Records shown:

◆ ◆ ◆ ◆ ◆ ◆ ◆

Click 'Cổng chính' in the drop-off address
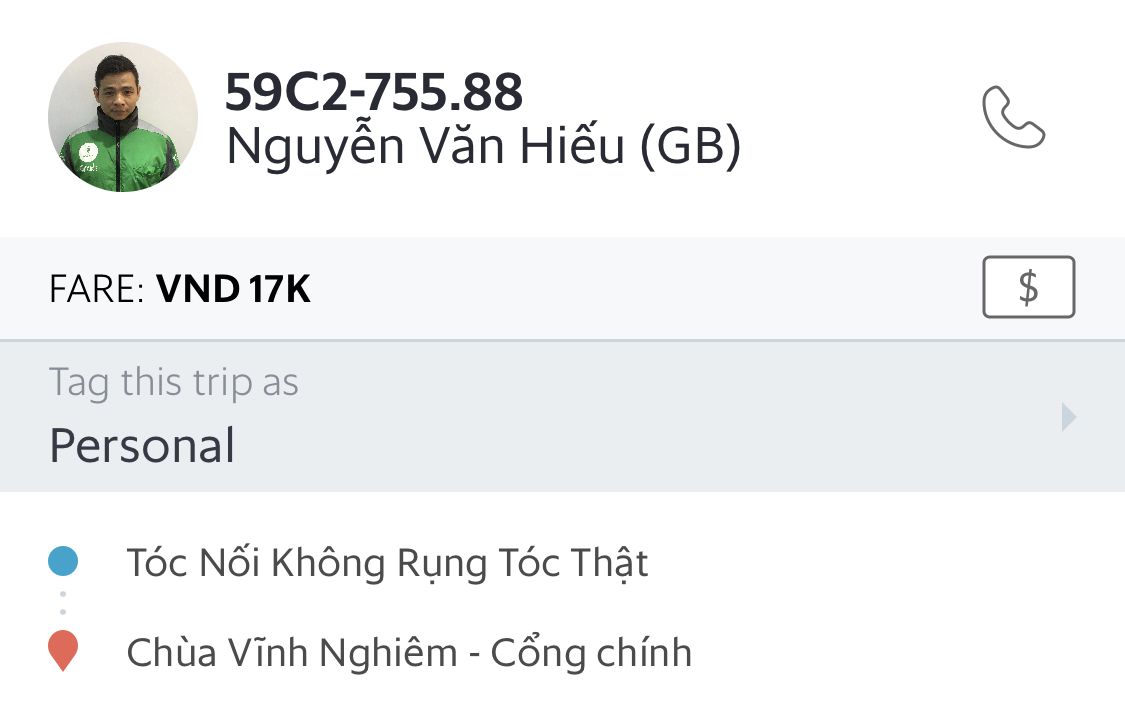 [591, 652]
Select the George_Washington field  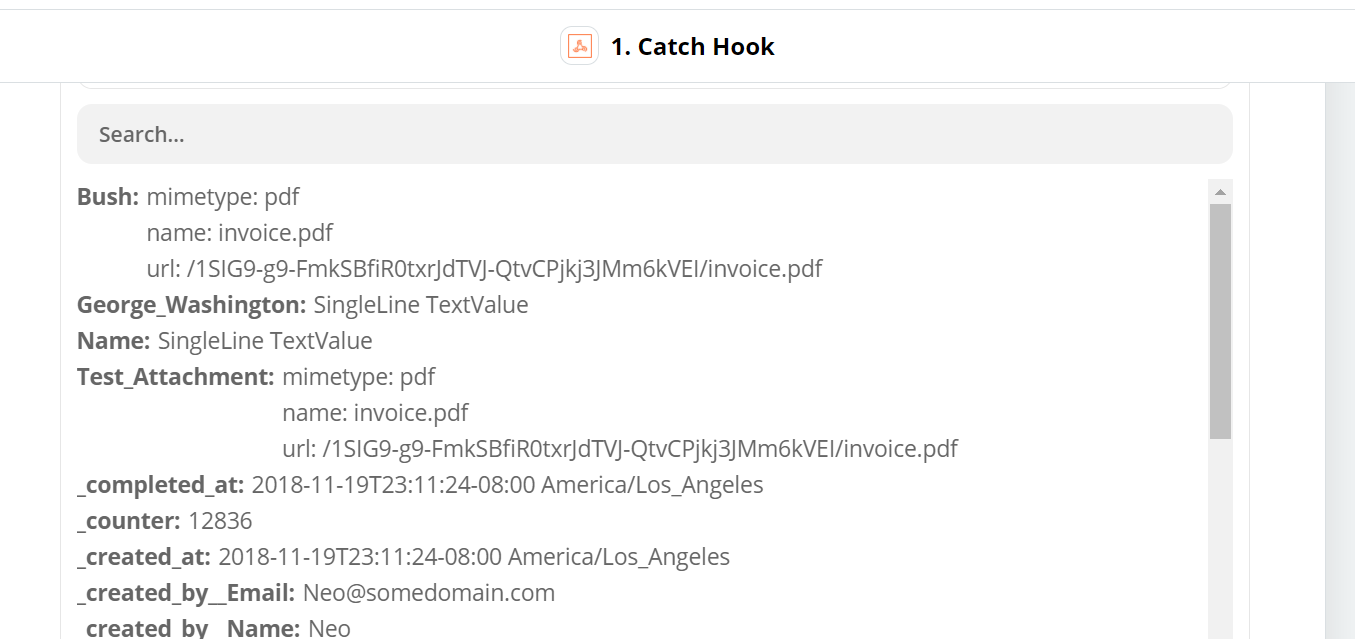303,304
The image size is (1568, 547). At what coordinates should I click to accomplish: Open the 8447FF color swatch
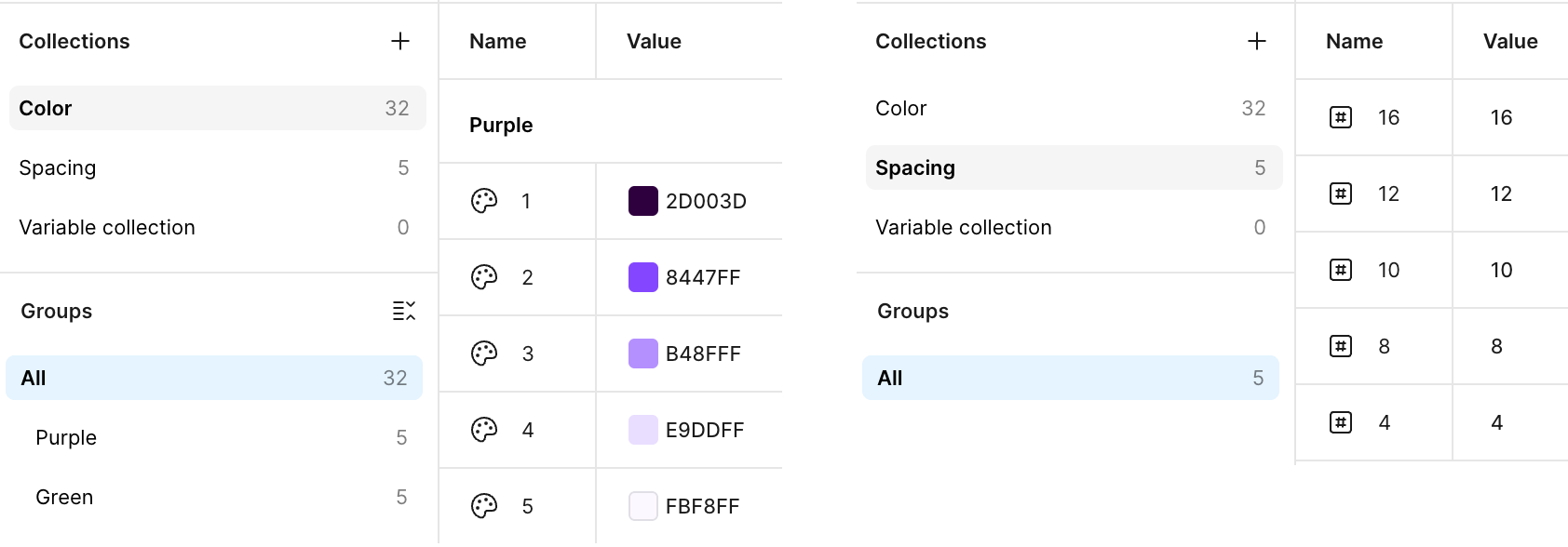643,277
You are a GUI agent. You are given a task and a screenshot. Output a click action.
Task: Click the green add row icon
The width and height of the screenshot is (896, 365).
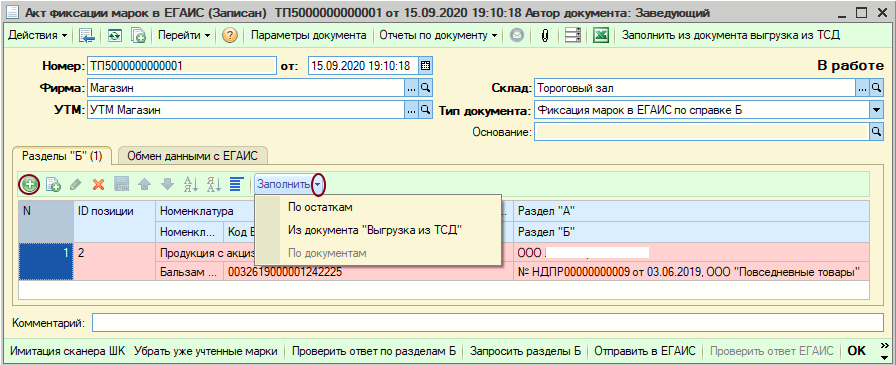click(x=29, y=184)
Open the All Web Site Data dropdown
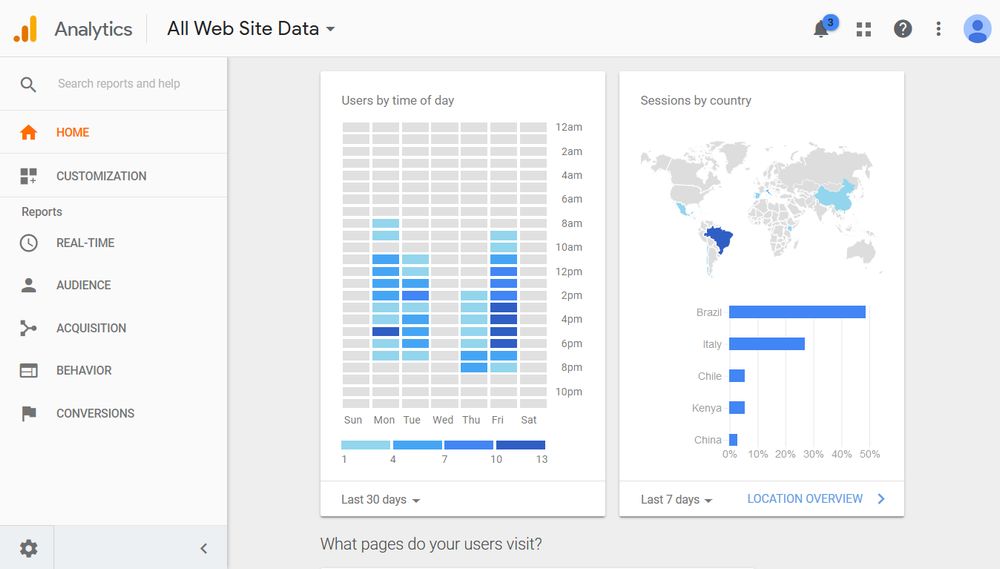This screenshot has width=1000, height=569. point(251,29)
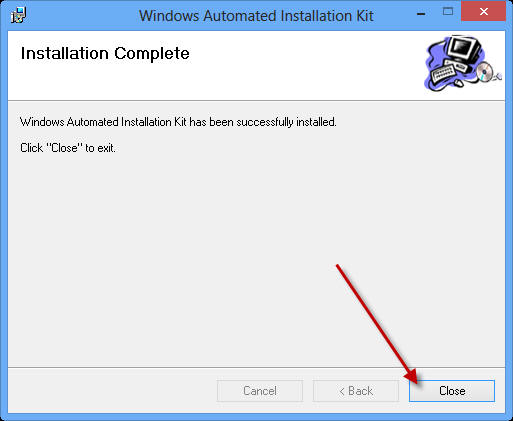
Task: Click blank white header area beside heading
Action: [x=300, y=67]
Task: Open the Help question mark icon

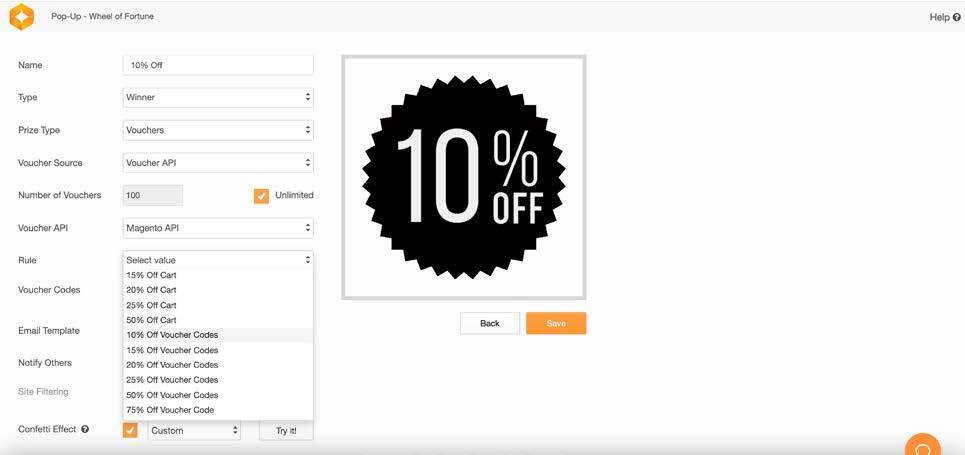Action: (956, 17)
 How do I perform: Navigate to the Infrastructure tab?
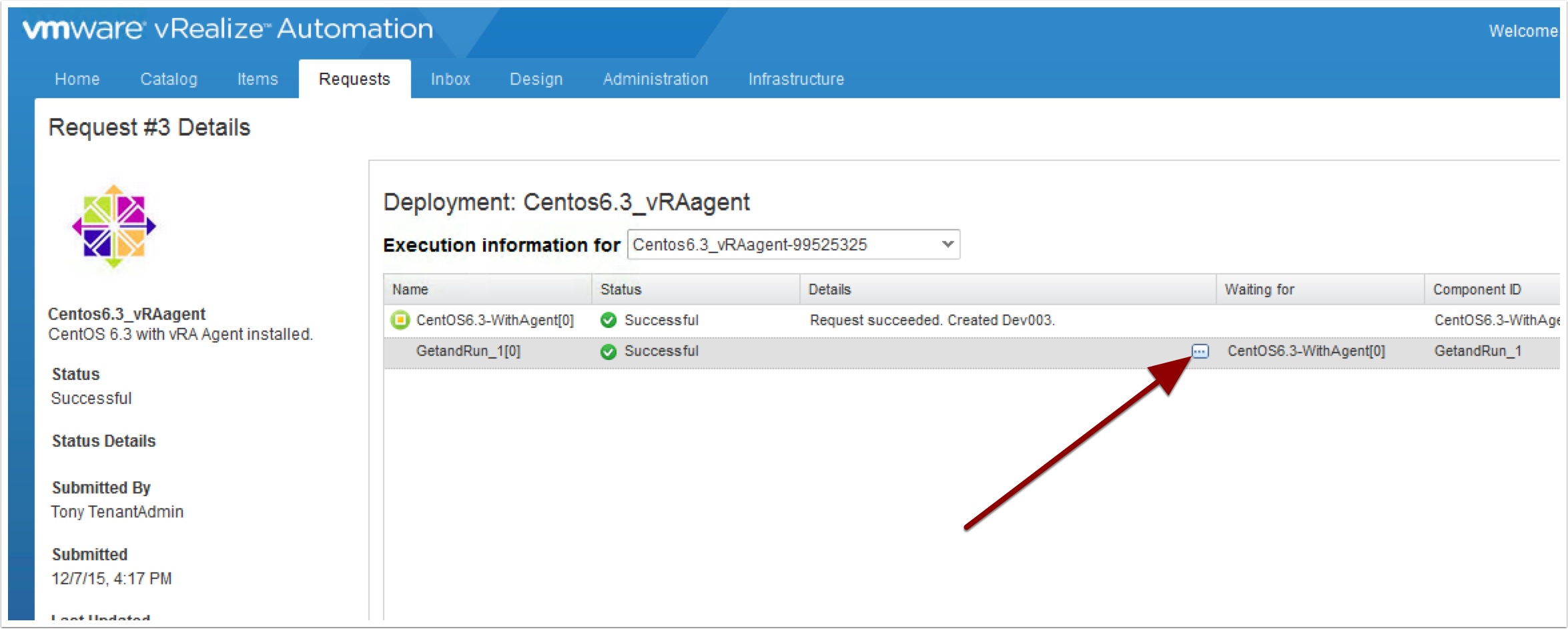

◆ ◆ ◆ ◆ ◆ ◆ ◆

Task description: This task calls for the lines from the line containing "Task: Click the green add row icon" through the end of the listing, set down exactly and only, with pictures omitted.

Response to the exercise:
Task: Click the green add row icon
The width and height of the screenshot is (896, 365).
click(x=29, y=184)
Open the All Web Site Data dropdown
This screenshot has width=1000, height=569. point(251,29)
Task: Click blank white header area beside heading
Action: [x=300, y=67]
Task: Open the Help question mark icon

Action: (956, 17)
 How do I perform: Navigate to the Infrastructure tab?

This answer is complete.